*** Begin section ***
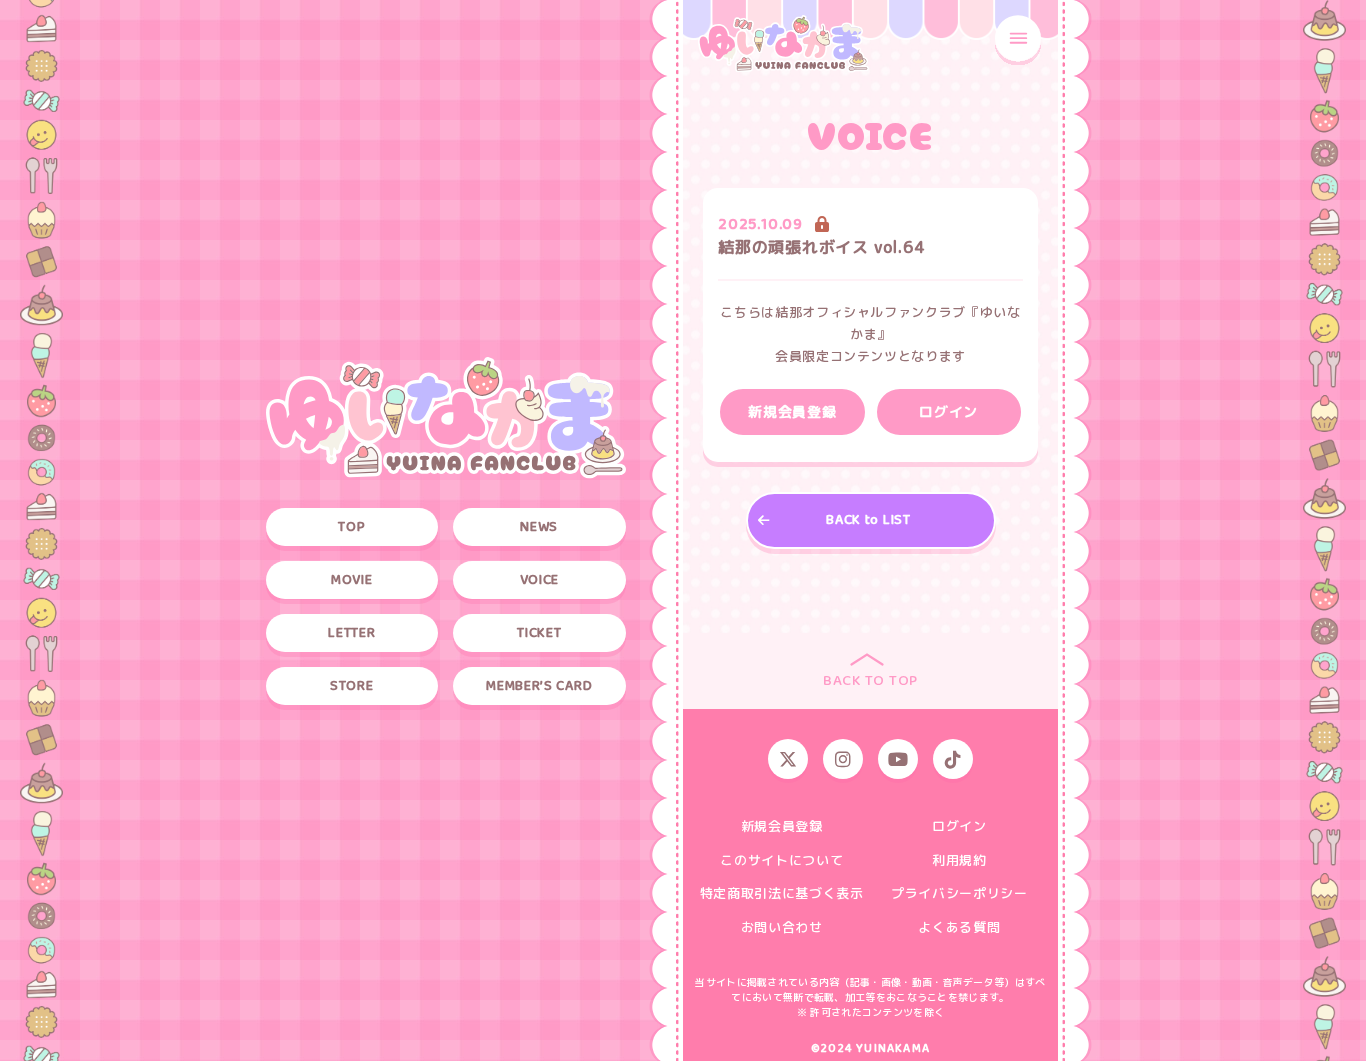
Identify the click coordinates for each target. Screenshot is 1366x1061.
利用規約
*** End section ***
*** Begin section ***
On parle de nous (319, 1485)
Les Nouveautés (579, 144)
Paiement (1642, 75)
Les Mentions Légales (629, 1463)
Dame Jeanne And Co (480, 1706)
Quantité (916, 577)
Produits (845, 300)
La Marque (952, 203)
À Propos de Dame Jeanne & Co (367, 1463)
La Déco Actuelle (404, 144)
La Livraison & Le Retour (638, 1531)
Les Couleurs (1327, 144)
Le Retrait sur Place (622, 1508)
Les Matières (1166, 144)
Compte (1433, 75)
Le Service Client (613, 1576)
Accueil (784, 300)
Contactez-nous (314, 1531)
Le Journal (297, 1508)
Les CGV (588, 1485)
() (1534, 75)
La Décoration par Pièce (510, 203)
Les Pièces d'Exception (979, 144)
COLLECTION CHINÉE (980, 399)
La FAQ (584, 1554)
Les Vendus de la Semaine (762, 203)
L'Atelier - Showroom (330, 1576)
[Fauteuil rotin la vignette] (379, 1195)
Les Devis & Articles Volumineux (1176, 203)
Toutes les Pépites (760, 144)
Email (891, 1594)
*** End section ***
What is expected: All of the lines above that carry the string "Dame" need to be found and copied.

Written answer:
Dame Jeanne And Co (480, 1706)
À Propos de Dame Jeanne & Co (367, 1463)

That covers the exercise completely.